В конце второй седмицы июня ранним утром в келью Корнея зашел взволнованный Изосим.
– Тятя, собирайся! Чую, деда уходит.
До Корнея не сразу дошел смысл леденящих сердце слов.
– Куда это он на старости собрался? – а поняв, вскочил: – Так идем. Я готов.
Он не стал спрашивать, откуда сыну ведомо это – знал, что тот многое предчувствует. Через полчаса они были в пути. Хотя отправились налегке, идти споро не получалось. Тропа от дождей раскисла, и ноги на ней разъезжались. Корней, чтобы не упасть, вырубил себе посох. Изосим, жалея отца, весь груз нес сам.
Сильно задерживали ручьи, превратившиеся в клокочущие, пенные потоки.
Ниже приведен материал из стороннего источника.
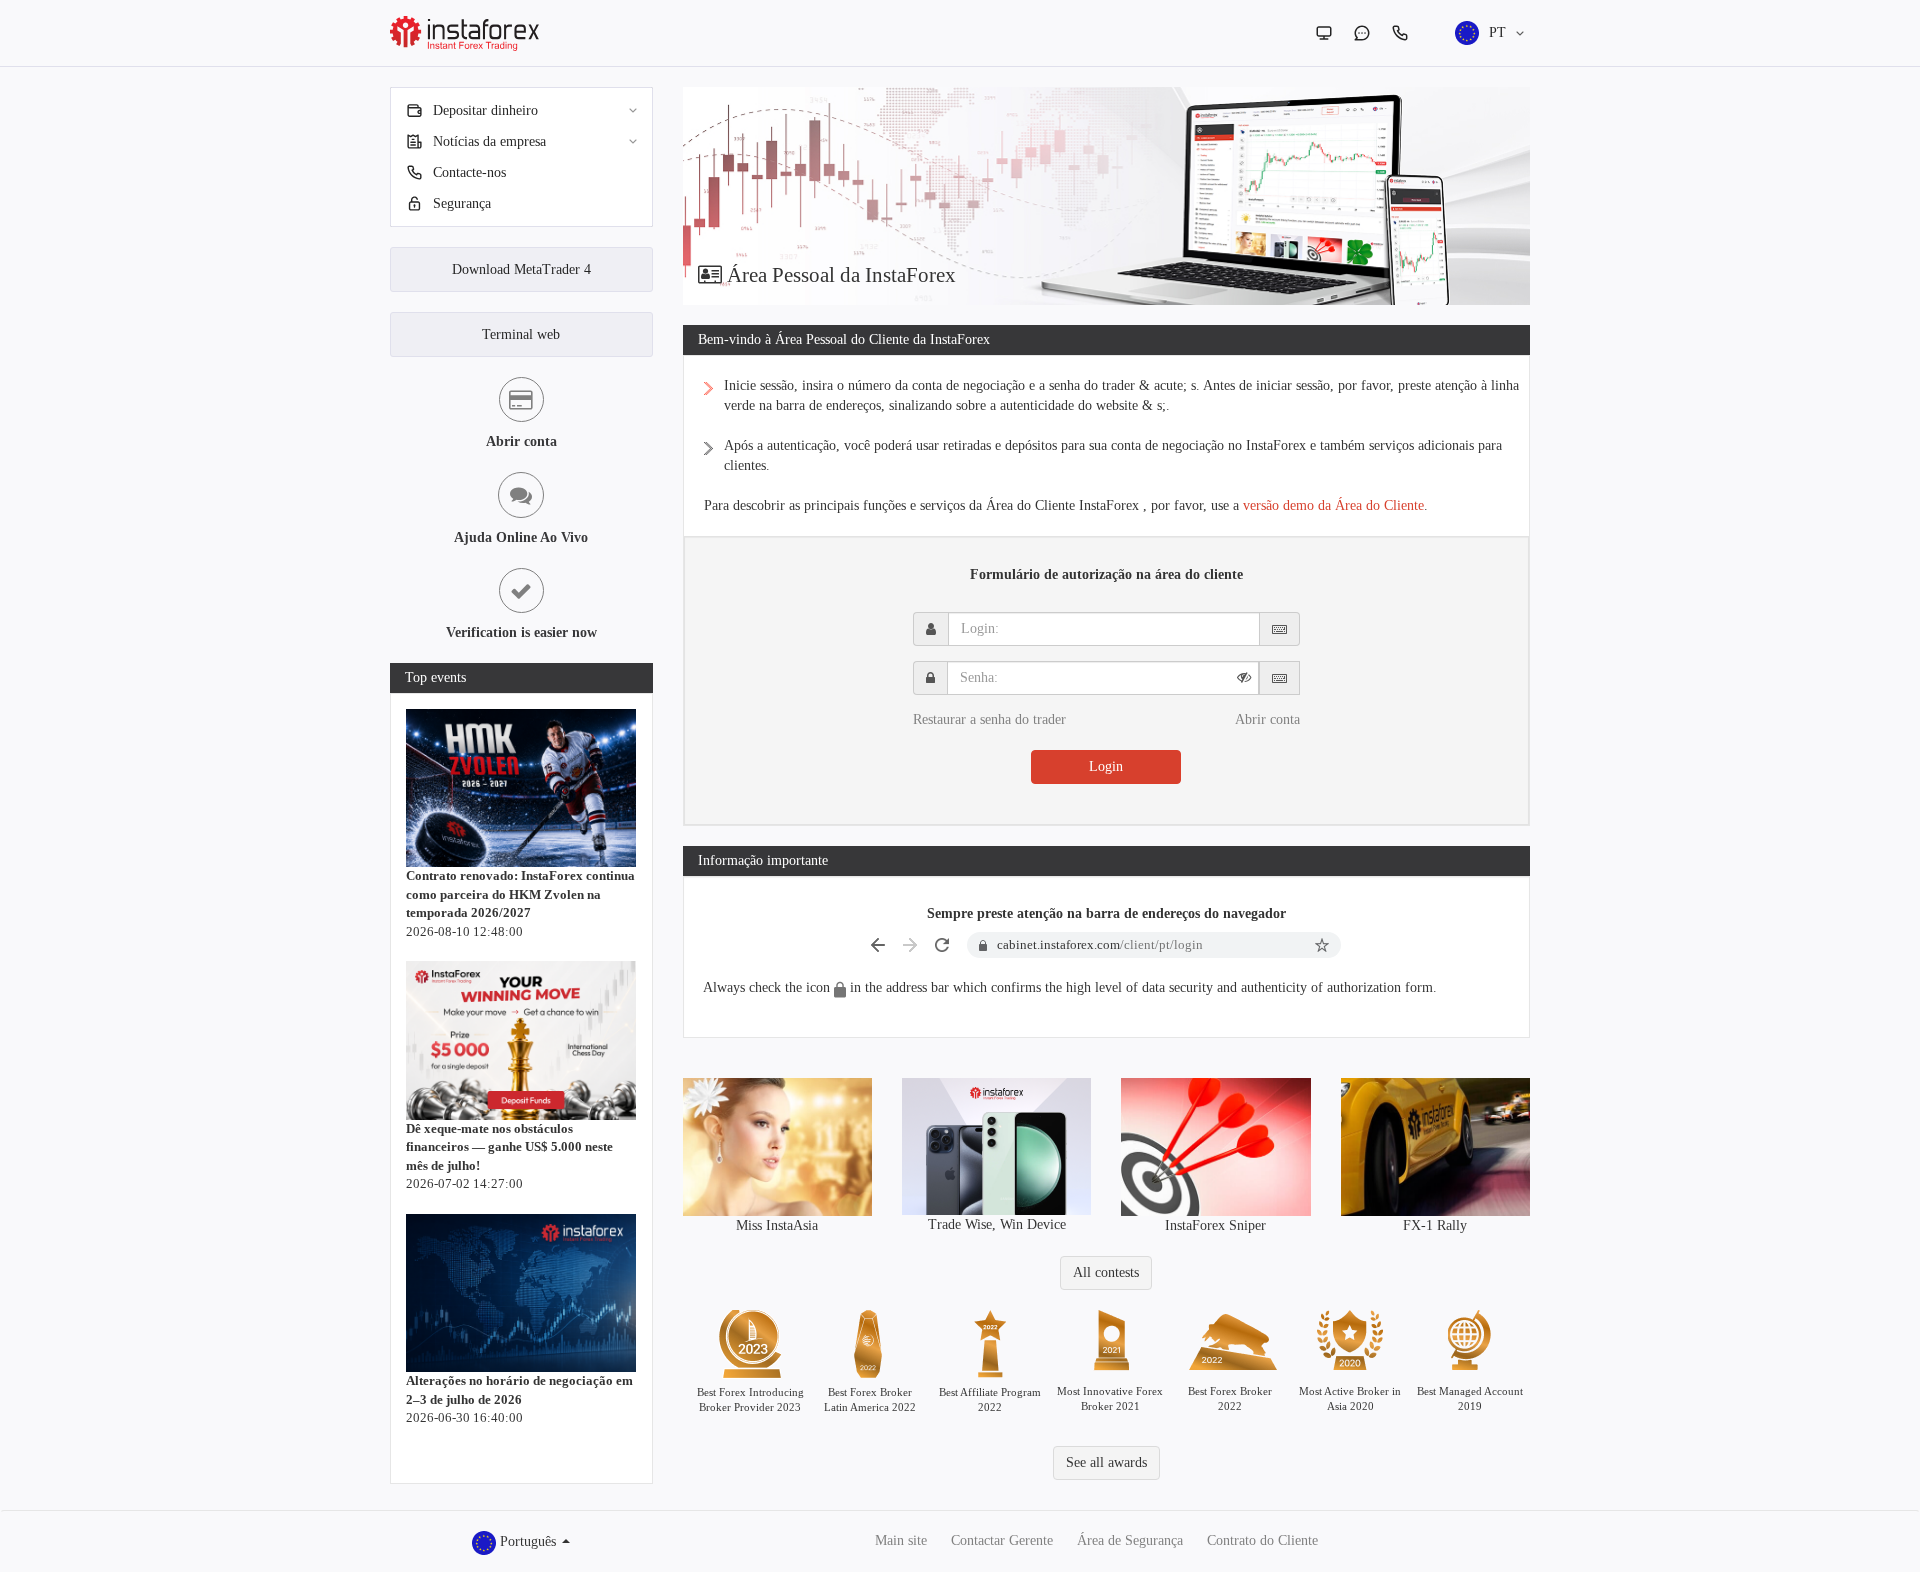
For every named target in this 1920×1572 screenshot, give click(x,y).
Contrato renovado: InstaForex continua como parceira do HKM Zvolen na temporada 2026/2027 (520, 894)
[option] (1107, 196)
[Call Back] (1400, 33)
Если прежде их можно было просто перешагнуть, теперь приходилось одолевать вброд – до того много в них стало воды. Шли без остановки весь день и всю ночь. Утром, мокрые и грязные, вошли в скит. Дарья во дворе кормила собаку. Поцеловав сына и приобняв мужа, вполголоса произнесла:
– Отцу лихо. Не встает, второй день от еды отказывается, только водичку пьет. Вчера уж исповедовался и попросил причастия. Собиралась сегодня Пашу за вами послать, а вы, слава Богу, сами явились.